The Impact of FDA Tobacco Legislation on State Tobacco Control Efforts - June 29th, 2009
Information provided by the Campaign for Tobacco-Free Kids:
The FDA tobacco legislation signed into law preserves the rights of states to raise tobacco tax rates, implement and enforce comprehensive smoke-free laws, adequately fund strong state tobacco prevention programs, enhance access to smoking cessation, and take any actions to restrict the sale and distribution of tobacco products. It also expands what states can do to prohibit or restrict tobacco product marketing.
Consistent with the way the FDA regulates other products under its jurisdiction, the passage of the legislation will block states from taking action specifically to regulate the structure of any tobacco product that is subject to FDA regulation – except that states are left free to pass any fire-safe cigarette laws.
The FDA tobacco legislation, once fully implemented, will establish a range of new marketing restrictions and other measures that will apply nationwide to complement state tobacco prevention efforts and will provide assistance to states to implement their laws restricting sales to youth.
Expanded State Authority to Restrict Cigarette Advertising and Promotion.

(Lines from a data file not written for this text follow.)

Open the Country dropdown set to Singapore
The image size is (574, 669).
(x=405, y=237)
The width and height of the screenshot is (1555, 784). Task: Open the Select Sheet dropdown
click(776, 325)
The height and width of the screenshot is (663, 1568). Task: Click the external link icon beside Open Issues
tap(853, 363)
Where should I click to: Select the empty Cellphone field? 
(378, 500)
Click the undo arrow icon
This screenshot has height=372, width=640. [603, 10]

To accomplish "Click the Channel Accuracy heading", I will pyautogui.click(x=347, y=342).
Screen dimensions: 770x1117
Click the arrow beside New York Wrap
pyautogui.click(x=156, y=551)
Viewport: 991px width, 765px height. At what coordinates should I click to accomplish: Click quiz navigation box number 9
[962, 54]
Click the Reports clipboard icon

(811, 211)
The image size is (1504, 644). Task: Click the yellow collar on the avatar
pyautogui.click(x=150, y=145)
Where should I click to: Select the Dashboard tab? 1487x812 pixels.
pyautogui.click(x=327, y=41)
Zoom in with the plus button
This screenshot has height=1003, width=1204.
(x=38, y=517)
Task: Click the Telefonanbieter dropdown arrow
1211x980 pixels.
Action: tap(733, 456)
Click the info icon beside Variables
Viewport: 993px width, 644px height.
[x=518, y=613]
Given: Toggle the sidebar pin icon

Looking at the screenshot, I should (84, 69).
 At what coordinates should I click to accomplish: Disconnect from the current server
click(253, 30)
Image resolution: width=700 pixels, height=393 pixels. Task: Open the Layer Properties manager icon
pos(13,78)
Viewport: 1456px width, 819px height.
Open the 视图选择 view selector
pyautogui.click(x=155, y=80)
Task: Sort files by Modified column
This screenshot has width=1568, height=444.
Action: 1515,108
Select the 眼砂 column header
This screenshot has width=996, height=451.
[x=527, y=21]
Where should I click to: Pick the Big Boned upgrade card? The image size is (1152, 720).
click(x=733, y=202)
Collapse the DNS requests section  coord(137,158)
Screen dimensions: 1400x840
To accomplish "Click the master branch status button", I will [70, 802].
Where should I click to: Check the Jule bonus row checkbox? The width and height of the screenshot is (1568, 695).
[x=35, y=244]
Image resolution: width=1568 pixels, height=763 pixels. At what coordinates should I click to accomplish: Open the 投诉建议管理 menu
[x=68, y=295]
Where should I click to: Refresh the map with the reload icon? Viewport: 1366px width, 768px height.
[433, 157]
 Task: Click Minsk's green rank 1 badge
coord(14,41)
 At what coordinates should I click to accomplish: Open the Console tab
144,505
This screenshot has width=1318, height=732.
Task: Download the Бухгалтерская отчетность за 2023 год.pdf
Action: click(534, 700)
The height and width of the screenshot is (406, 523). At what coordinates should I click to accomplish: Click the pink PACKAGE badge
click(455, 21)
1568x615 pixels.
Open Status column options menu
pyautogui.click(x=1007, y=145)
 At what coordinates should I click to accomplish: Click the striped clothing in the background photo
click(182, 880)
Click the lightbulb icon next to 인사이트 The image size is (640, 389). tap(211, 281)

For many years, the Federal Cigarette Labeling and Advertising Act (FCLAA) has preempted states from taking any action, for health purposes, to restrict cigarette advertising or promotion. The passage of the FDA bill changes that by newly allowing states to restrict or regulate the time, place and manner (but not the content) of any cigarette advertising or promotions.
Among other things, states may now for the first time, to the extent permitted under the First Amendment, take action to do such things as:
• Supplement the new FDA requirement that all retail ads for cigarettes and smokeless consist only of black text on white background by applying the same restrictions to cigar and other tobacco product ads;
• Restrict or eliminate “power walls” of cigarettes being offered for sale at retail outlets (which will be the only remaining presentation of cigarette brand logos, labels and colors in retail outlets after the FDA black-text-on-white-background restriction goes into effect);
• Limit the number or size of tobacco product ads at retail outlets; or
• Require that all tobacco products or tobacco product ads be kept away from cash registers in order to reduce impulse purchases by smokers trying to quit.
As noted above, the states will still have to comply with First Amendment protections for commercial speech. This requires creating a strong legislative history and a substantial evidentiary record that shows that the restrictions address a form of marketing that is of legitimate government concern and that the regulation will directly advance the substantial government interest of preventing youth tobacco use, reducing adult tobacco use or otherwise protecting and promoting public health. It is also necessary to show that the regulations will leave tobacco companies still reasonably able to communicate truthful information to their legal adult customers; and are reasonably related to the government interests they seek to address.
No Impact on the Forms of State Tobacco Control Activity that States have Traditionally Exercised. With the passage of the FDA tobacco legislation, state and local governments remain free to pursue those key policies – such as smoke-free laws, restrictions on sales to youth and other sales restrictions, tobacco tax increases, increased tobacco prevention program funding, and enhanced access to tobacco cessation services – that states have used to prevent and reduce tobacco use. More broadly, the FDA legislation also does nothing to restrict states from adopting and enforcing measures to restrict youth or adult access to tobacco products or to do anything else to regulate or restrict the sale, distribution, and possession of tobacco products. The legislation leaves the states free to prohibit the sale of cigarettes or any other tobacco products, either totally, to persons of any age, to change the age of sale or to restrict sales to just at certain specified locations (e.g., by prohibiting sales at pharmacies or other health facilities, or at college campuses or any other locations frequented by youth).
Limits on State Regulation of the Tobacco Products Themselves. As with the laws giving FDA authority to regulate other products, the passage of the FDA tobacco legislation will provide FDA with exclusive authority in such areas as establishing tobacco product standards, prohibiting adulterated or misbranded tobacco products, establishing labeling requirements, implementing and enforcing manufacturing standards, and regulating modified risk tobacco products. These provisions remove state authority in these areas for products for which FDA jurisdiction has been asserted under the Act – in order to provide for consistent national standards. But the bill does expressly allow states to continue to pass and enforce state “fire-safe” cigarette laws; and the states are left free to impose additional reporting requirements (including ingredient disclosures) on tobacco product manufacturers if there is any information FDA was not getting or not sharing that the states consider useful to have.
The authority of the FDA to regulate the product itself is one of the most important provisions of the bill because it gives the agency the authority to do such things as require changes to existing or new products to make them less harmful or less addictive. Because such product regulation is complex and requires considerable oversight and testing expertise and capacity, the states have not regulated the content of tobacco products (beyond “fire-safe” cigarette laws and bans on flavored cigarettes).